→ **Exercise instructions**
Write out an exact copy of the line containing "Task: Click the fifth" and all lines that follow it in the data below, leaving out pictures.

*** Stored data ***

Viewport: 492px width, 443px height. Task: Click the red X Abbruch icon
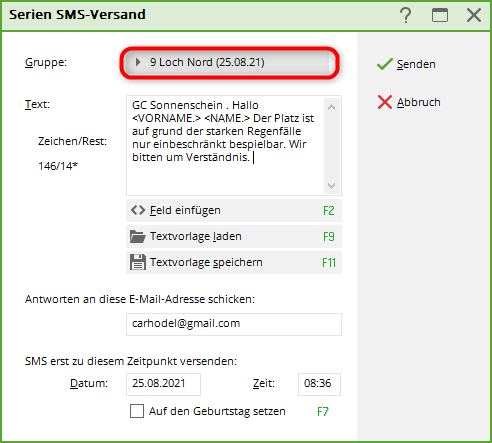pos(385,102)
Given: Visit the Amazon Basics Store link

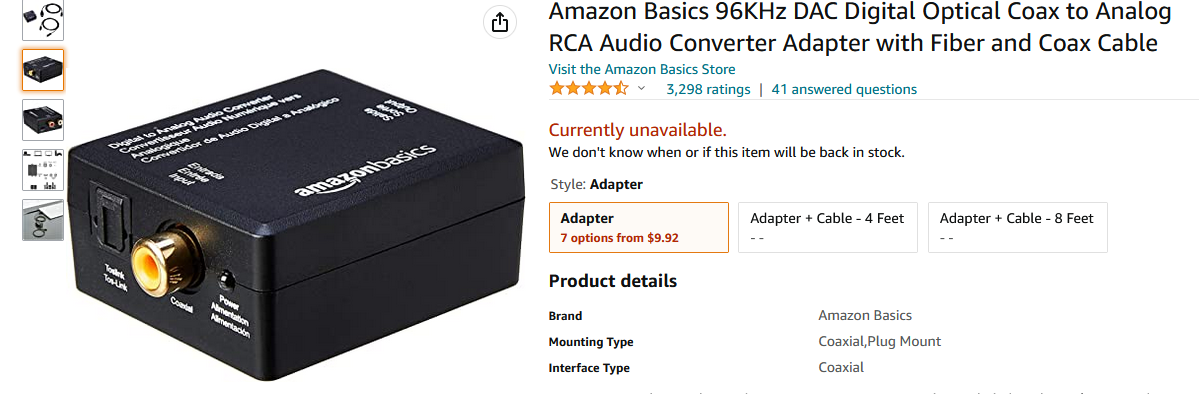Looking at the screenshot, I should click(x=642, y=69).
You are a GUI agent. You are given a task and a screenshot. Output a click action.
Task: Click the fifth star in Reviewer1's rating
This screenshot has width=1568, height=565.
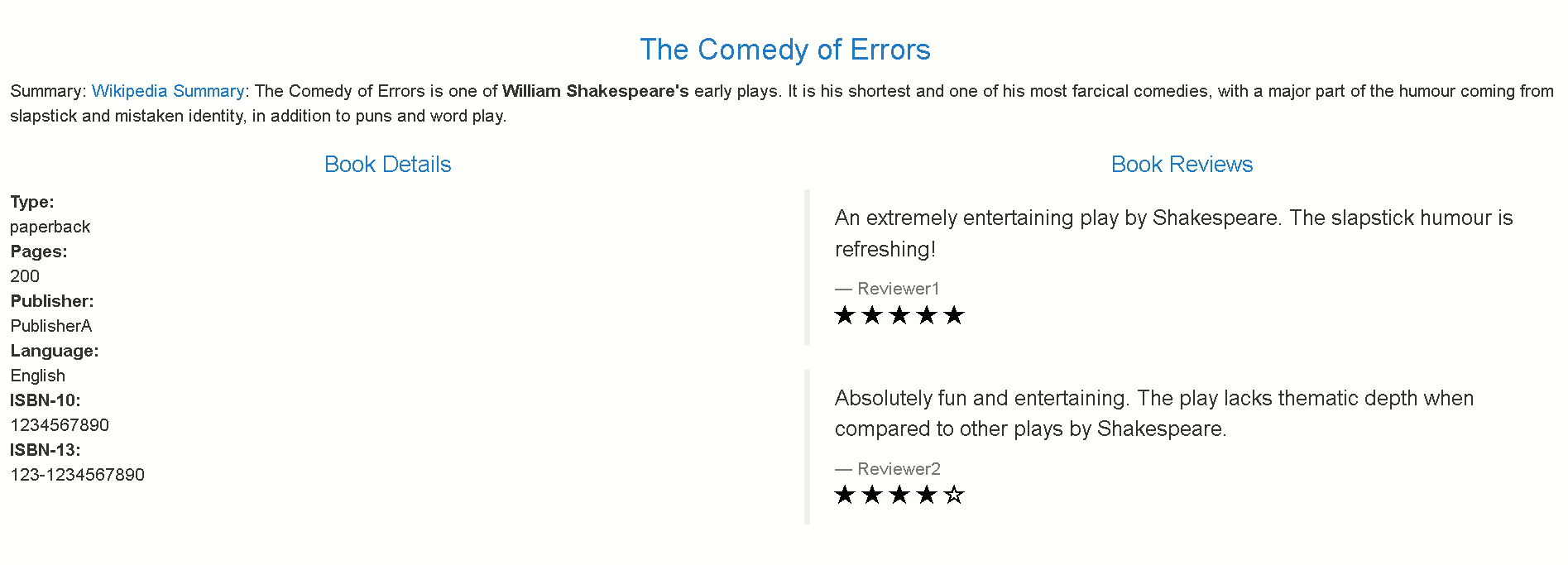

*** End of Stored data ***

→ **Exercise result**
Task: Click the fifth star in Reviewer1's rating
This screenshot has width=1568, height=565.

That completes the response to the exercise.